DATASET ROWS:
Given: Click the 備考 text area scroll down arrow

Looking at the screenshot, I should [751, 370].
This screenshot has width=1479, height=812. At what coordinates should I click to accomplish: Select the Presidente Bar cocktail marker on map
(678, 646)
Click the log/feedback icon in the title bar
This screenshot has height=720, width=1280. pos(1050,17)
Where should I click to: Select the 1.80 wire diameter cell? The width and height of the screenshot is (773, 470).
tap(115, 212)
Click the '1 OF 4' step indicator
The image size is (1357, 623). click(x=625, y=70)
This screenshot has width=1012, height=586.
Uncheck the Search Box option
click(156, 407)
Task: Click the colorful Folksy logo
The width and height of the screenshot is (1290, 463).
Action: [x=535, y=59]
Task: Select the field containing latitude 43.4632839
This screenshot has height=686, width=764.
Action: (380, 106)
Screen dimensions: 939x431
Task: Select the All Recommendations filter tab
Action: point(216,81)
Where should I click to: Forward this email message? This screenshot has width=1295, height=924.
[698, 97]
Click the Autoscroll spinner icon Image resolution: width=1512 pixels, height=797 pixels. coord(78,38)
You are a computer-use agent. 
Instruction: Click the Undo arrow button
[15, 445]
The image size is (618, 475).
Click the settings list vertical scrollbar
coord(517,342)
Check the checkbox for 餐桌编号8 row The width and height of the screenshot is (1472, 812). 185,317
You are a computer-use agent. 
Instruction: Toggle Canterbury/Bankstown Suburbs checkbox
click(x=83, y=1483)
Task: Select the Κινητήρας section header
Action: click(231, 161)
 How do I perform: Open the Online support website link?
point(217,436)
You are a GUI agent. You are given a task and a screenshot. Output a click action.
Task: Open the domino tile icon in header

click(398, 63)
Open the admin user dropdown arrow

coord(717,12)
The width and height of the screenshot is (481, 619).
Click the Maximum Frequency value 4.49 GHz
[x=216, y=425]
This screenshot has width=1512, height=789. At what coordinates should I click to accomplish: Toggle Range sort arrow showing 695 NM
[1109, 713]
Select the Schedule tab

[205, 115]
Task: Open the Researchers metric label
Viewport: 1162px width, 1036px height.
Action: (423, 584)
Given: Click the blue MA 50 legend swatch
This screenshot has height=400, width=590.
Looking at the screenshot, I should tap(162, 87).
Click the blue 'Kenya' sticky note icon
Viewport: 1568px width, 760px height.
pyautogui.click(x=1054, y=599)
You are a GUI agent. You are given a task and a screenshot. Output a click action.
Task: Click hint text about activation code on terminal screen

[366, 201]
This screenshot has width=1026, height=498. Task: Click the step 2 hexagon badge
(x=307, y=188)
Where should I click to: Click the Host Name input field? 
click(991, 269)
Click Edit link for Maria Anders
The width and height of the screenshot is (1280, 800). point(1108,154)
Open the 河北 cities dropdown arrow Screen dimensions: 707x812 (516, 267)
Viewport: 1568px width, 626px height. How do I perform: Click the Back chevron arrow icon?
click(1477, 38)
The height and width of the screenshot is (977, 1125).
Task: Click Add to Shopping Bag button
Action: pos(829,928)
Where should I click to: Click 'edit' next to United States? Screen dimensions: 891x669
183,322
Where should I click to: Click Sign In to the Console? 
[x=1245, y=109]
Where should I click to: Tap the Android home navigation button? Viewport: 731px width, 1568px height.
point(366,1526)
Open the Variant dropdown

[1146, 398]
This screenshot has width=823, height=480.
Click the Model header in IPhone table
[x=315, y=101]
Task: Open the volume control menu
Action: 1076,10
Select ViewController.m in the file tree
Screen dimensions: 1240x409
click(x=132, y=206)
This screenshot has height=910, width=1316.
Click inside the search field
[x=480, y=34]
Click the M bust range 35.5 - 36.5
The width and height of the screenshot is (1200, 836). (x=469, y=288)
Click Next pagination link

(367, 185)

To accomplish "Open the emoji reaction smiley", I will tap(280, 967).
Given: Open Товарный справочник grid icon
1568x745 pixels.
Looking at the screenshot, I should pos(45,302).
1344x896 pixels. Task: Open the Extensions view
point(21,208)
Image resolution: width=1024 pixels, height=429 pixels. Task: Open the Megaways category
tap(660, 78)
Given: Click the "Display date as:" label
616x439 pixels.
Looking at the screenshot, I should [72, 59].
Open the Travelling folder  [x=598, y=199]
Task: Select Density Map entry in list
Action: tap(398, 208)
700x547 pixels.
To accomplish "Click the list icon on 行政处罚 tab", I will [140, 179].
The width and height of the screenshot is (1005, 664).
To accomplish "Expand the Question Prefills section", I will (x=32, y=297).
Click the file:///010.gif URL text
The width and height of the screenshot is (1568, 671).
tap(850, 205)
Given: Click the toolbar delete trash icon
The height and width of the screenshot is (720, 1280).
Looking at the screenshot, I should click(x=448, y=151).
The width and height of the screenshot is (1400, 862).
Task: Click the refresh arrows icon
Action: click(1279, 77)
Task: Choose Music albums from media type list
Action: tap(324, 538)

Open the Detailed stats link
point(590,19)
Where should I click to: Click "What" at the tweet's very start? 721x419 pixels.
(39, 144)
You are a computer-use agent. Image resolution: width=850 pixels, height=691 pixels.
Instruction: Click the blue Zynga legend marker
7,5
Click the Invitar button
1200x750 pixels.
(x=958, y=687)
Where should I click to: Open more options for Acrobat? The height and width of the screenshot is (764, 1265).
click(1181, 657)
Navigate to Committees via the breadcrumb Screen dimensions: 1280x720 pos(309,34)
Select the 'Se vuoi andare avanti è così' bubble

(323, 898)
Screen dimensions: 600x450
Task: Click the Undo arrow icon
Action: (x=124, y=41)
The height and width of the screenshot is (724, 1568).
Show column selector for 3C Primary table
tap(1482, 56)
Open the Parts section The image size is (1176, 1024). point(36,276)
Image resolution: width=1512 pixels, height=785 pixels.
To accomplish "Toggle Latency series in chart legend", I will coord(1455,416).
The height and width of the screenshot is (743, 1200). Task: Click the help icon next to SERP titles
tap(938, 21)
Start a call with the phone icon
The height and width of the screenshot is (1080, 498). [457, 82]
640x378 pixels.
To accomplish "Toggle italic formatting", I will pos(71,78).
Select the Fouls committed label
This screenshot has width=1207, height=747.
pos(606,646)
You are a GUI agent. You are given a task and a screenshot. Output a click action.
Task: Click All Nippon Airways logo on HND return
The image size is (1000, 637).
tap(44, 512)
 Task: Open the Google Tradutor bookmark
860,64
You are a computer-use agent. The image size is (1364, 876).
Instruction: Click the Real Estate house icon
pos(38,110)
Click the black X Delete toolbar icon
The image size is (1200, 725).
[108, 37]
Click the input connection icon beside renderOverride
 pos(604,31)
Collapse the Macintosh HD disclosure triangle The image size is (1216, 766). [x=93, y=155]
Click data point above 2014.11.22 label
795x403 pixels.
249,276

TASK DIRECTIONS: Find every line in the listing above that contains the word "blue" and copy each of those lines.

TASK RESULT:
Given: Click the blue MA 50 legend swatch
Click the blue 'Kenya' sticky note icon
Instruction: Click the blue Zynga legend marker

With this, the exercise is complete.